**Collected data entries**

===

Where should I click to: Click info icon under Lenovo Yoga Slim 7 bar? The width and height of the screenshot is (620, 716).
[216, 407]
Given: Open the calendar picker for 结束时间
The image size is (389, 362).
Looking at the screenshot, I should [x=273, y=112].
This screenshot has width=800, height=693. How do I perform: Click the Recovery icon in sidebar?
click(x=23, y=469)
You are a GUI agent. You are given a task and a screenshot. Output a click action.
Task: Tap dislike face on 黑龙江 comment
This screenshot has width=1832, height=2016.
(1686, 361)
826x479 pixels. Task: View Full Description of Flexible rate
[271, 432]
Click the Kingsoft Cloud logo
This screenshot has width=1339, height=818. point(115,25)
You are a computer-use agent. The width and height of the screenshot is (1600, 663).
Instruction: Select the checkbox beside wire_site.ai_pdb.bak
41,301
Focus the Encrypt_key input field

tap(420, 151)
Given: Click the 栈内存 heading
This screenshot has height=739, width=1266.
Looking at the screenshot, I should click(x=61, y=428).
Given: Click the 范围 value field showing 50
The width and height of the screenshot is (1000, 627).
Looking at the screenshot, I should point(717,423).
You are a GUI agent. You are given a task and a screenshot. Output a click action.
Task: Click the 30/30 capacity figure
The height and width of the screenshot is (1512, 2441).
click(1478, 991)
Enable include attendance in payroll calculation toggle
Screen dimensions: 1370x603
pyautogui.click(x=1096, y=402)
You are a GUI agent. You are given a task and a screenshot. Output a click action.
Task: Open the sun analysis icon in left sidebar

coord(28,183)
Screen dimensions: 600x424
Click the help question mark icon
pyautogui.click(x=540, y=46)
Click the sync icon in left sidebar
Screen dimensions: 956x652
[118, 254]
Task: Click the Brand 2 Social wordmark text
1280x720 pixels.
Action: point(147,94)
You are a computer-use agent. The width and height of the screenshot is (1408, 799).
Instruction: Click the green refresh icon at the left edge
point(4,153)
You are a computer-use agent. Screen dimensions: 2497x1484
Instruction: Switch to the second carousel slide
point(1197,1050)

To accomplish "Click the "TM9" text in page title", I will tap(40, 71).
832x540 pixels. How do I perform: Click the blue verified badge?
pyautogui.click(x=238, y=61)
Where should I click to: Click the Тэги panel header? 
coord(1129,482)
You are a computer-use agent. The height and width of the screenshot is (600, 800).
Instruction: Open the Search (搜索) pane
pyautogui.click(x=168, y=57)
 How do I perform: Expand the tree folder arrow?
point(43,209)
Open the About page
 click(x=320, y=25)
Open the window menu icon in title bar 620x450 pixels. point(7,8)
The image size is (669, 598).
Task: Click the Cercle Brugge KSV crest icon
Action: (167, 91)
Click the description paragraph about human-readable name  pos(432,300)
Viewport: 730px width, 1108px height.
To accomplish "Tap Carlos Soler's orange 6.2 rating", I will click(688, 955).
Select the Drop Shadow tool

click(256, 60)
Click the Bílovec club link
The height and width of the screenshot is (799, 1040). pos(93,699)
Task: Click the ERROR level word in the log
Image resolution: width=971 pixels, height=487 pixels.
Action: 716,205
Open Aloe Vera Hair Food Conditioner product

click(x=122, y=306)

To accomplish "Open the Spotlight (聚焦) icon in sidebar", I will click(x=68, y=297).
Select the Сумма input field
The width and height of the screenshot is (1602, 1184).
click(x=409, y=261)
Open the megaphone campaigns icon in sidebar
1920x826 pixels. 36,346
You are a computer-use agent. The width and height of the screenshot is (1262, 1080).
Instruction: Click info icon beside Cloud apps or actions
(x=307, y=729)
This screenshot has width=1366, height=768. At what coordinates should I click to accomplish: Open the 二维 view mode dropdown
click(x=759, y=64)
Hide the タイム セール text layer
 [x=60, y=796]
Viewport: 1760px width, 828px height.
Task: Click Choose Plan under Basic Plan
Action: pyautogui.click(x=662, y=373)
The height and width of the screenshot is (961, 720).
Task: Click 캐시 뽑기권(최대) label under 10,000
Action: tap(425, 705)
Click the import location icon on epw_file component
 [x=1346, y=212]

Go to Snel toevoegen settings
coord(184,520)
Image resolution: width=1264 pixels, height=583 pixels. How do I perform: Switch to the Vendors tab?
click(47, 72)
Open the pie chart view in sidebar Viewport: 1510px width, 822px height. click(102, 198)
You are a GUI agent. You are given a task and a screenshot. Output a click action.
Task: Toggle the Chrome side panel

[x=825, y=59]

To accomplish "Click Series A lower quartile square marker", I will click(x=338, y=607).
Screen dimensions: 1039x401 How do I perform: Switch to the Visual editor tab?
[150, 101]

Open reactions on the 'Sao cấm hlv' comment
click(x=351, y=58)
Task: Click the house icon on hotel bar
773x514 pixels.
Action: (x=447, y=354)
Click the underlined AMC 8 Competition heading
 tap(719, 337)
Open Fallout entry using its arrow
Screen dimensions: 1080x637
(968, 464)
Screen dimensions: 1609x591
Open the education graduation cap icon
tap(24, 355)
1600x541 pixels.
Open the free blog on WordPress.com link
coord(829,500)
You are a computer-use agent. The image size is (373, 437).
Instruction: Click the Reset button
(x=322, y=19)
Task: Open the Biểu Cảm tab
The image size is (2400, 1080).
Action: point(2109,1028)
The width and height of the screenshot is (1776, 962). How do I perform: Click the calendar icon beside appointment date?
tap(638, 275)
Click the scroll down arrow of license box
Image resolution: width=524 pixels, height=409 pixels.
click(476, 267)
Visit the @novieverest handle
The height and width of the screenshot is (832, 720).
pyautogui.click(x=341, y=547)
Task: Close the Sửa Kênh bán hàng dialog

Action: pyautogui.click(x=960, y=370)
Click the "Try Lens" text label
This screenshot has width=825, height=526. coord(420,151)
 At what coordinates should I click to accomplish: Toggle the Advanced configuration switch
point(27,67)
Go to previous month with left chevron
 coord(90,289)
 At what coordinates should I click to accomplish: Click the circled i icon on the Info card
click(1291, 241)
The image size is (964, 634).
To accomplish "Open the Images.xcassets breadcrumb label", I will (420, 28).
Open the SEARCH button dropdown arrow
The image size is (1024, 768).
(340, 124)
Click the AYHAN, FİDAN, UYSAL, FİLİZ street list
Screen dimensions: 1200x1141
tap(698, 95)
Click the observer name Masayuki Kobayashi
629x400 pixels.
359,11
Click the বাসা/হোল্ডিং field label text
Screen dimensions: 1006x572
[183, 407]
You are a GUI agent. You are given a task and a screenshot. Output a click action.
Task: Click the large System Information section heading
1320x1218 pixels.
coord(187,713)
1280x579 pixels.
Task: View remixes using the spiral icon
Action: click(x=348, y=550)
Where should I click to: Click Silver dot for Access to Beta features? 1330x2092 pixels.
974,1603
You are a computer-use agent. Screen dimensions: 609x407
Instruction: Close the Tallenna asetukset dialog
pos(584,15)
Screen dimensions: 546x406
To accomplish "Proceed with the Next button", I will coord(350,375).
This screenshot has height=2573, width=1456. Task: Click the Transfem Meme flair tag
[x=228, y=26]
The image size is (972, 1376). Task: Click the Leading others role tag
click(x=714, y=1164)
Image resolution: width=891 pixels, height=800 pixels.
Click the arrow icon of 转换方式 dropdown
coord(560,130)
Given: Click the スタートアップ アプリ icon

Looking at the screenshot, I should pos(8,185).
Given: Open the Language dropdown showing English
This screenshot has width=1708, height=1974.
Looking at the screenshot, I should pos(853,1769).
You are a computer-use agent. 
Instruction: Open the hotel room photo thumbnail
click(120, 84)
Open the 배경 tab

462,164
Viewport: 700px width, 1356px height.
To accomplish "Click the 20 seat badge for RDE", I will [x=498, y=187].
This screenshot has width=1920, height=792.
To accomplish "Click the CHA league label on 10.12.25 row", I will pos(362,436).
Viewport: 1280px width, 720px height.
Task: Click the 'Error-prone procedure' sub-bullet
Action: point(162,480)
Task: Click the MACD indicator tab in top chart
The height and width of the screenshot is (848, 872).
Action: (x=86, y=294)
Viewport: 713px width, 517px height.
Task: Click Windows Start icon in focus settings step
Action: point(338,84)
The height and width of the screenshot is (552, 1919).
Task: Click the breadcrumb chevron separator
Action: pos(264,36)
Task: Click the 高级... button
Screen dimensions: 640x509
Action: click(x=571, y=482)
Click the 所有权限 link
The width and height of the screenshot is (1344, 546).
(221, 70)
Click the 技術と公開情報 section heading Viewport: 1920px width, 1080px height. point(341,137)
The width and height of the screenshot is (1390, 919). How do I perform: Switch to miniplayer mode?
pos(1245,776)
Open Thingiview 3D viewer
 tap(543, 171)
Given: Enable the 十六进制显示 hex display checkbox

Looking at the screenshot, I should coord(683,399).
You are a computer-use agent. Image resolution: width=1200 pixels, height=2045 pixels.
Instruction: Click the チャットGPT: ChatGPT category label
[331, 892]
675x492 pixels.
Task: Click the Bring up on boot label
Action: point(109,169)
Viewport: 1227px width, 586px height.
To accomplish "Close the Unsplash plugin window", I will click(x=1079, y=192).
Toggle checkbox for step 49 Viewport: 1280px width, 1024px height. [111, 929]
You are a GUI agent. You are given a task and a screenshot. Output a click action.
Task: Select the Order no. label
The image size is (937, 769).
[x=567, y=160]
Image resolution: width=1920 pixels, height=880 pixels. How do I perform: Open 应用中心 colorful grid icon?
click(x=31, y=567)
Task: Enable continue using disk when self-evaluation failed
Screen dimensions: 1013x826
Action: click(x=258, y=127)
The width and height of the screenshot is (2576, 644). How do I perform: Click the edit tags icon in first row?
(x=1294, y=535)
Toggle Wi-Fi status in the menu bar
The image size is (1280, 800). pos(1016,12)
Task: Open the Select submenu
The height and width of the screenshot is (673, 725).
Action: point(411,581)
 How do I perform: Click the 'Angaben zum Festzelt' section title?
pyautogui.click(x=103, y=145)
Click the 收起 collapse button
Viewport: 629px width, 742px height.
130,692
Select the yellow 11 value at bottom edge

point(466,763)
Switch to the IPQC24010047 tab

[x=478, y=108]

===

**What you should do**
Your answer should be the exact lines above from the one with "Given: Click the スタートアップ アプリ icon" through the one with "Viewport: 1227px width, 586px height.", both included, and nothing besides.

**Output**
Given: Click the スタートアップ アプリ icon

Looking at the screenshot, I should pos(8,185).
Given: Open the Language dropdown showing English
This screenshot has width=1708, height=1974.
Looking at the screenshot, I should pos(853,1769).
You are a computer-use agent. 
Instruction: Open the hotel room photo thumbnail
click(120, 84)
Open the 배경 tab

462,164
Viewport: 700px width, 1356px height.
To accomplish "Click the 20 seat badge for RDE", I will [x=498, y=187].
This screenshot has width=1920, height=792.
To accomplish "Click the CHA league label on 10.12.25 row", I will pos(362,436).
Viewport: 1280px width, 720px height.
Task: Click the 'Error-prone procedure' sub-bullet
Action: point(162,480)
Task: Click the MACD indicator tab in top chart
The height and width of the screenshot is (848, 872).
Action: (x=86, y=294)
Viewport: 713px width, 517px height.
Task: Click Windows Start icon in focus settings step
Action: point(338,84)
The height and width of the screenshot is (552, 1919).
Task: Click the breadcrumb chevron separator
Action: pos(264,36)
Task: Click the 高级... button
Screen dimensions: 640x509
Action: click(x=571, y=482)
Click the 所有权限 link
The width and height of the screenshot is (1344, 546).
(221, 70)
Click the 技術と公開情報 section heading Viewport: 1920px width, 1080px height. point(341,137)
The width and height of the screenshot is (1390, 919). How do I perform: Switch to miniplayer mode?
pos(1245,776)
Open Thingiview 3D viewer
 tap(543, 171)
Given: Enable the 十六进制显示 hex display checkbox

Looking at the screenshot, I should coord(683,399).
You are a computer-use agent. Image resolution: width=1200 pixels, height=2045 pixels.
Instruction: Click the チャットGPT: ChatGPT category label
[331, 892]
675x492 pixels.
Task: Click the Bring up on boot label
Action: point(109,169)
Viewport: 1227px width, 586px height.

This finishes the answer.